Accessible Data and Web Development: How We Played Our Part in SEBI’s Mission
Millions of peoples’ lives depend on livestock. Unfortunately, a lack of accessible information is hindering beneficial decision-making for these people.
SEBI (Supporting Evidence Based Interventions), based at the University of Edinburgh, wants to change that with a particular focus on low- and middle-income countries. Prior to their work, there was a chasm between the data required to make effective decisions and what key decision makers could actually access.
Their goal is to empower through education. If they provide reliable and necessary resources to low- and middle-income countries, SEBI’s hope is that it will accelerate their agricultural development.
How did we support this mission?
SEBI saw an avenue for a breakthrough. They approached us to design and build a website that provided essential data sources and visualisations pertaining to livestock.
The first step was to fulfil the immediate needs of SEBI. It was essential that people could start benefiting from their information as soon as possible, especially as the launch coincided with the early stages of Covid-19.
We created the website as a catalogue for existing livestock data across several themes, including:
- Animal Health
- Human Nutrition
- Populations, and,
This categorisation allowed users to easily access, and benefit from, the specific data pertaining to a theme or location, that they were looking for.

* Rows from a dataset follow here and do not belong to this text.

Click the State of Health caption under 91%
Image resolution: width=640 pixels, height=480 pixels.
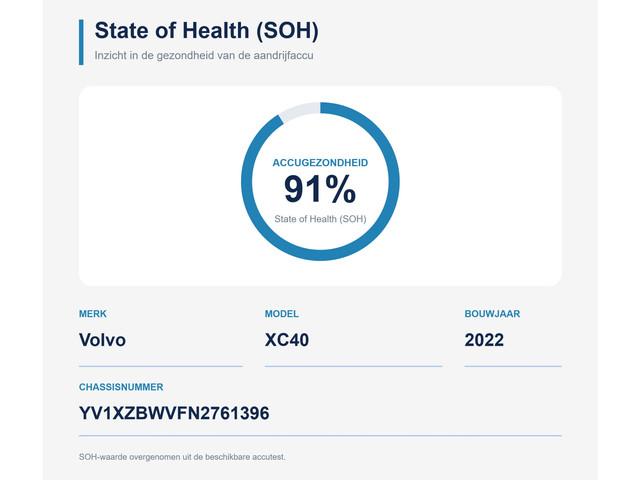click(x=320, y=219)
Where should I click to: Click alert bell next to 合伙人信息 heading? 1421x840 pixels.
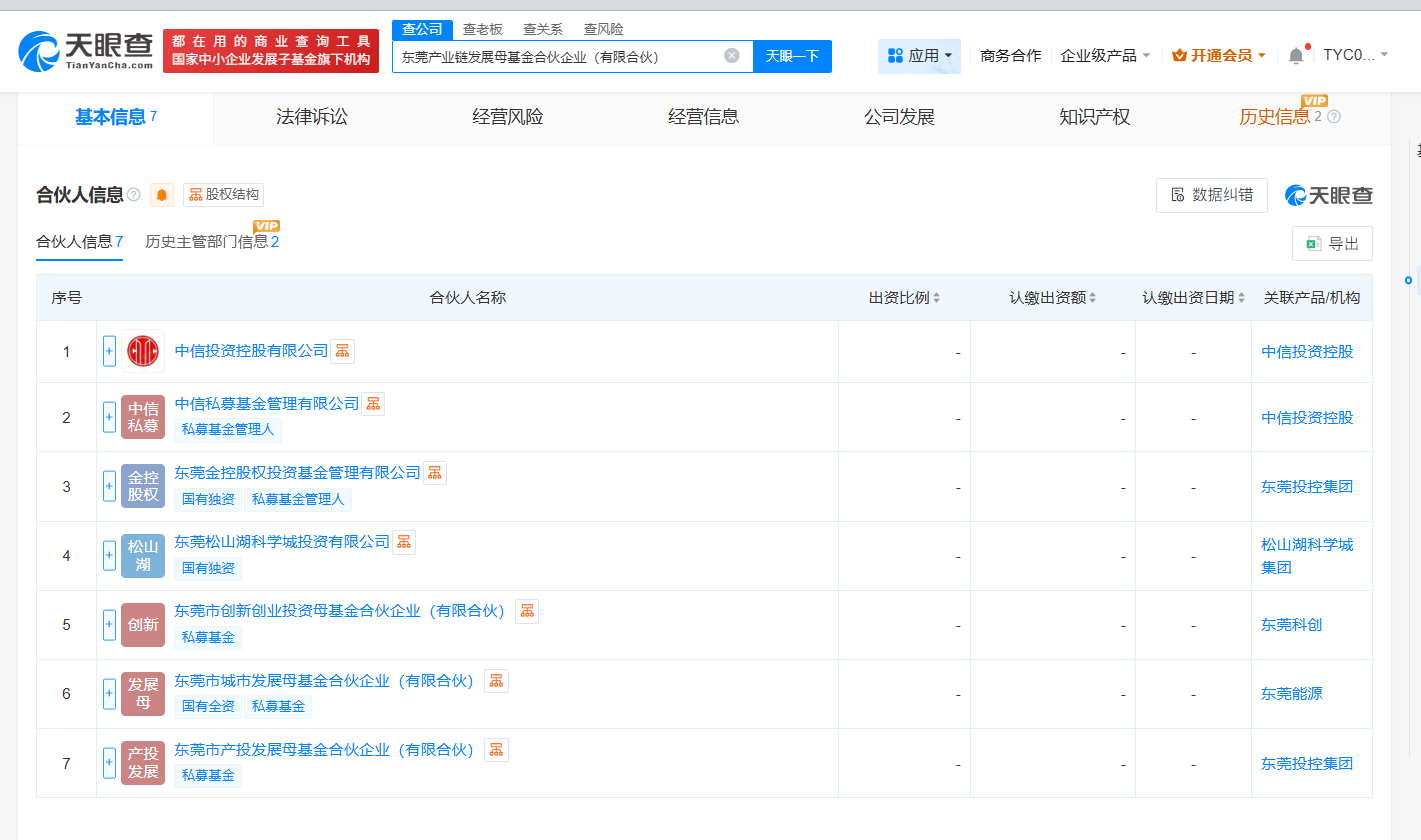159,194
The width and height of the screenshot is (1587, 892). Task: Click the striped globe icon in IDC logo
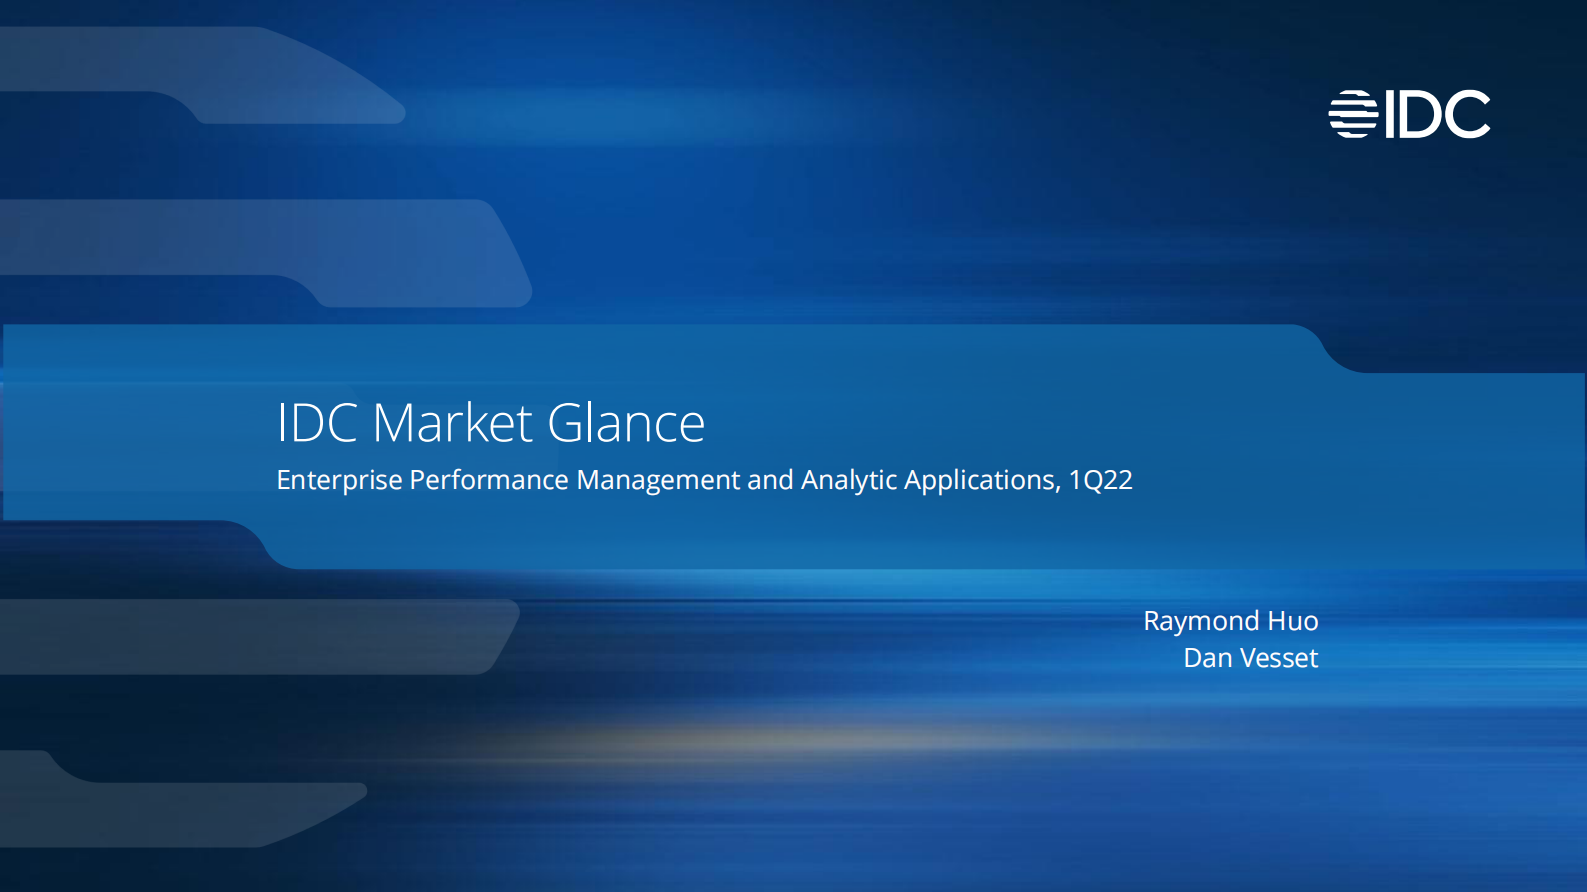click(x=1352, y=114)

One of the initial features of the website we helped to facilitate was an interactive map. This visual showcases nearly 400 livestock development projects. It allows users to research the various projects, understand who was working in the different locations, and most importantly, the kind of results that were being generated.
In addition to the thematic approach to cataloguing the datasets, publications and visualisations, we introduced two further concepts to enhance user’s consumption of information.
The first is a tool to encourage further exploration. After selecting a resource, related items would be suggested for the users so that they could expand their knowledge into a certain topic or geography easily. SEBI was able to manually insert the “Related Content” sections using the Content Management System.
However, to avoid SEBI spending any unnecessary time on maintenance, an algorithm was created to automatically select datasets, publications or visualisations from the same theme or location.
The second is Hierarchical- and Relevance- Optimised Search functionality. The website contains a search bar for users to specifically seek out highly relevant information depending on the topic they are exploring. In addition to the keyword functionality, users can also filter by Species, Resource Type and Theme.
We also collaborated with SEBI on hierarchical search results for specific inputs that showed both the Parent datasets and the sub-categories within these for aesthetic improvement and improved navigation of the information.
It’s true that SEBI wanted to create a website to help people as soon as possible. But, this is only the beginning.
For SEBI to consistently share accessible and relevant data to the countries and people they are supporting, then the website needs to be able to grow as more and more information becomes available.
The infrastructure of the website was built to ensure that SEBI can easily add, and categorize, any new datasets, publications and visualisations that they want to highlight. The website also has a thriving “News” section that allows SEBI to emphasise any essential research that has been conducted or topics that are in dire need of attention and exploration.
To date, the website holds over 193 excellent resources across eight concentrated categories. Various reports demonstrate how it has already helped farmers, extension workers, researchers, policymakers and the climate change modelling community.
It has also allowed SEBI to showcase the incredible research and data collection conducted by themselves, colleagues and others in their community.
In February, SEBI stated in one of their news articles, “Now for the first time, you can visually explore standardised data on what livestock eat in low-and middle-income countries.”
This is the exact, groundbreaking progress needed to support their mission.
Our sincere hope is that we were able to facilitate SEBI in enhancing the lives of millions who rely on livestock and informed decisions within the agricultural sector.